Back at home, Cook asked if anyone was interested in learning to shuck, and McKay eagerly raised her hand. A kind and patient teacher, he demonstrated the two methods, helped her get her sea legs and then together they proceeded to shuck 2 dozen of the briny beauties for the anxiously awaiting crowd.
Many people prefer a dollop of cocktail sauce with horseradish, but I think the strong flavors mask the inherent subtlety of the oyster. Like Cook, I’m a purist when it comes to eating oysters — simply slurp it right out of the shell with a little squeeze of lemon. I’ll use a scant bit of mignonette (shallot, red wine or champagne vinegar and lemon juice), if it’s available, but I really prefer to taste the oyster’s own “liquor,” the mixture of sea water and oyster brine that collects in the shell. Never, ever dump out the liquor!

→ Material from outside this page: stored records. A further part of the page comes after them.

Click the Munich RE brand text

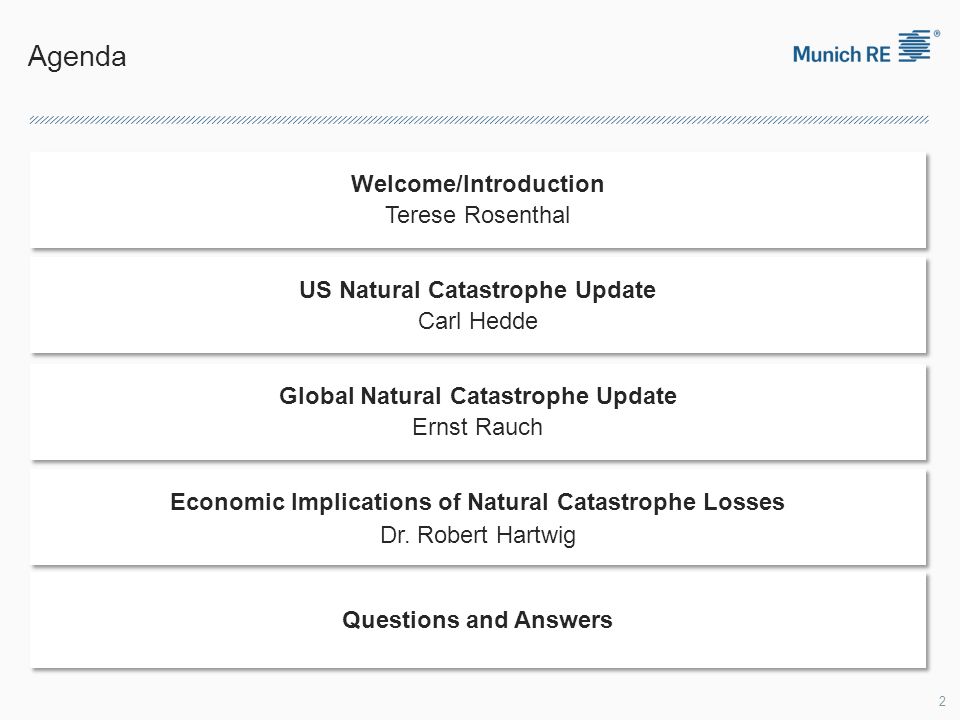842,54
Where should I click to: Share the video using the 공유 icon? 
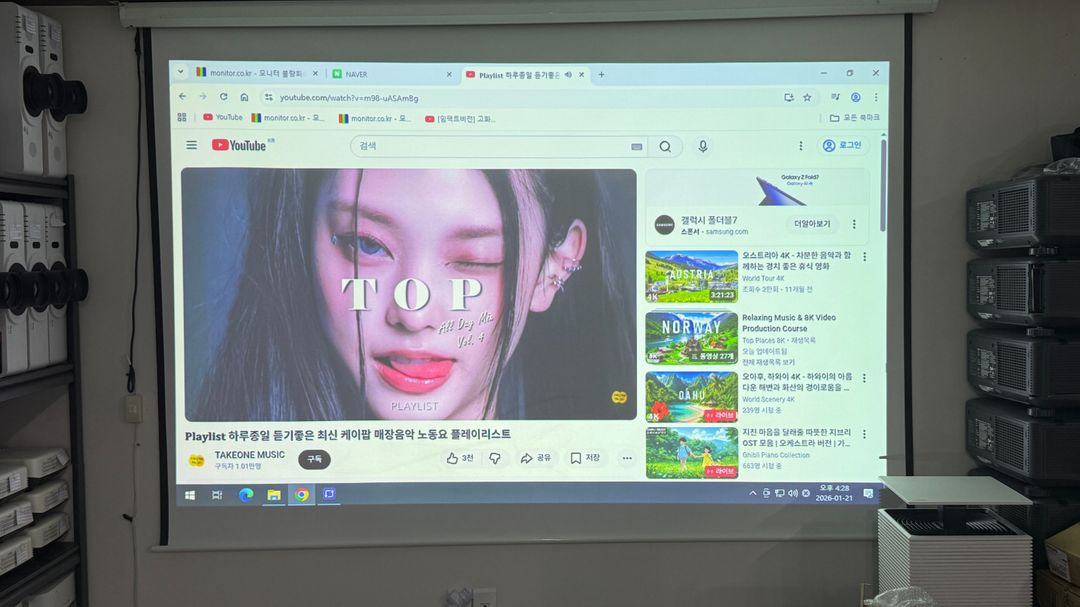533,458
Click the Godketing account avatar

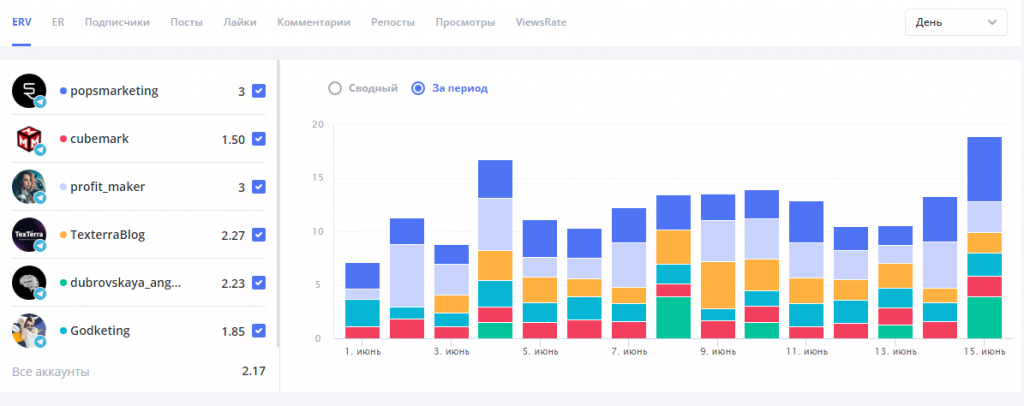[x=29, y=331]
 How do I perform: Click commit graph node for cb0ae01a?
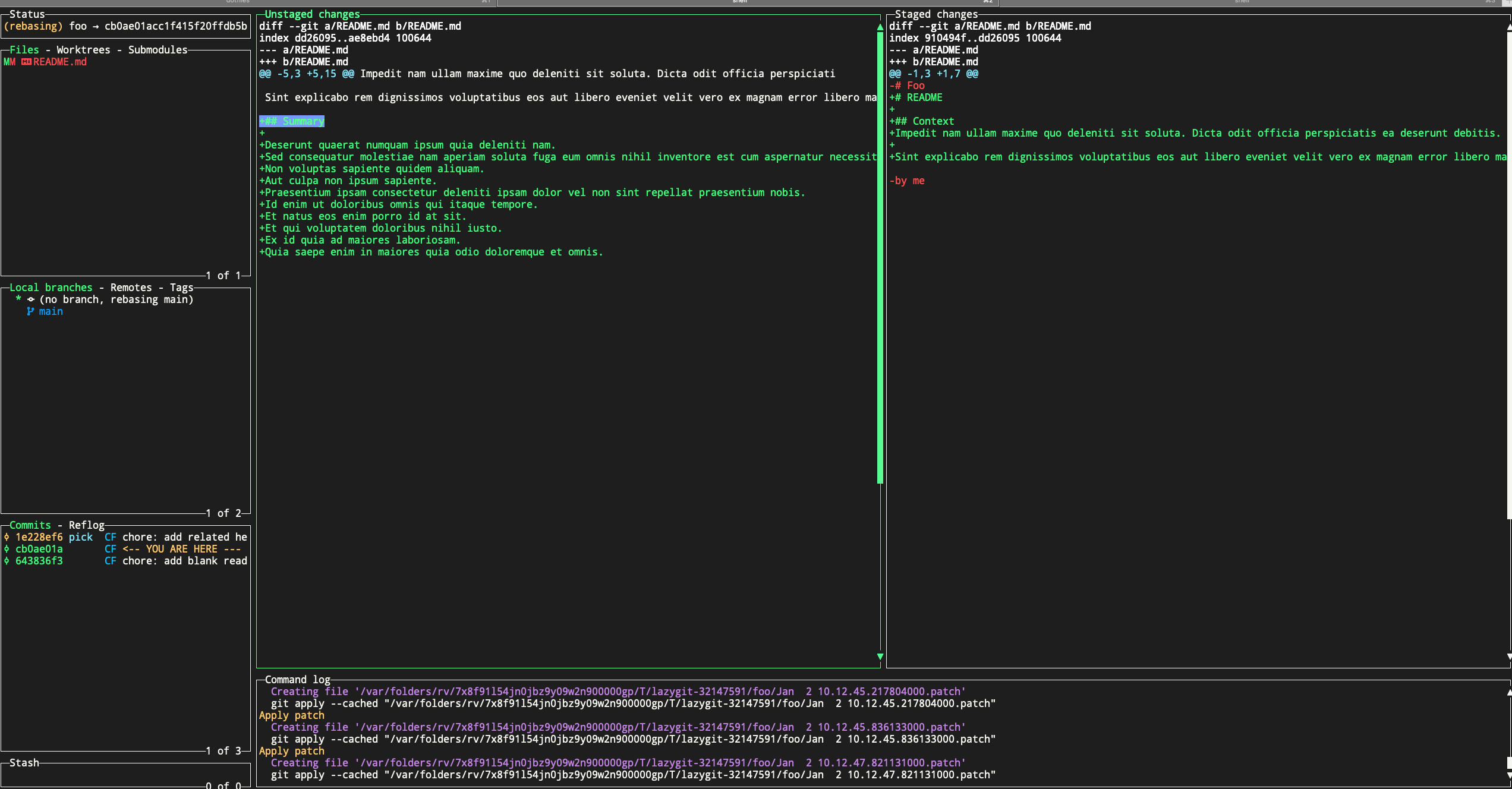[x=7, y=549]
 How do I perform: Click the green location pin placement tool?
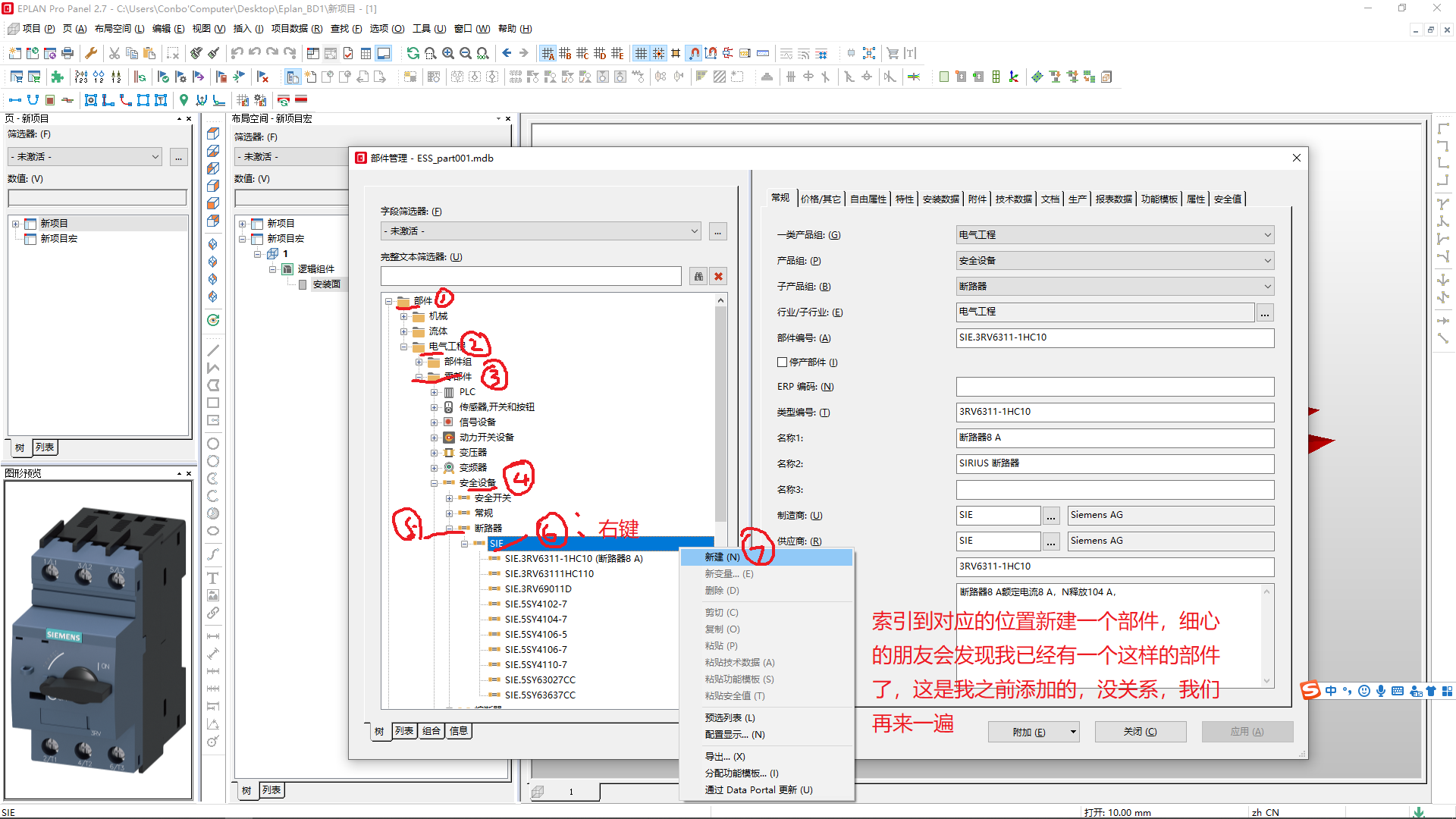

This time, since we had a few people in our group who don’t prefer raw oysters, Cook introduced us to an alternate preparation — grilled. And it’s as easy as it is delicious. Simply place the unshucked oysters on a hot grill and close the cover. The heat will force them to open on their own, no shucking necessary! Once they’re open, even a little bit, carefully remove them with tongs or a hot mitt (they will be hot!). Pry back the top shell and place a dab of butter and some freshly minced parsley on top of the oyster meat. Eat and repeat. Perfectly divine!!
If you’re planning a trip to the North Fork and want to try your hand at shucking your own oysters, go to Little Creek Oyster Farm & Market, located in the iconic bait & tackle shack on the waterfront in Greenport, NY, where they will set you up with lessons, gear and plenty of oysters to perfect your technique. And if you have time, I highly recommend making an appointment to tour the SPAT facility in Southold. It’s a remarkable place.
Between the oysters, the winery and brewery tours and the comaraderie, it was truly a wonderful weekend. At the end, we all had to return to reality — Mike and I to Chicago, Alex to Washington DC, and McKay, armed with her newfound skill and a big bag of fresh oysters, was excited to return to Manhattan and prepare a special surprise for Nick, her oyster-hungry boyfriend.
We always look forward to our next visit to the North Fork, and I’m sad that it will likely be a whole year before we get back there. Until then, thanks for a great weekend, Cook. We’ll see you back on the North Fork as soon as we can bust out of this place!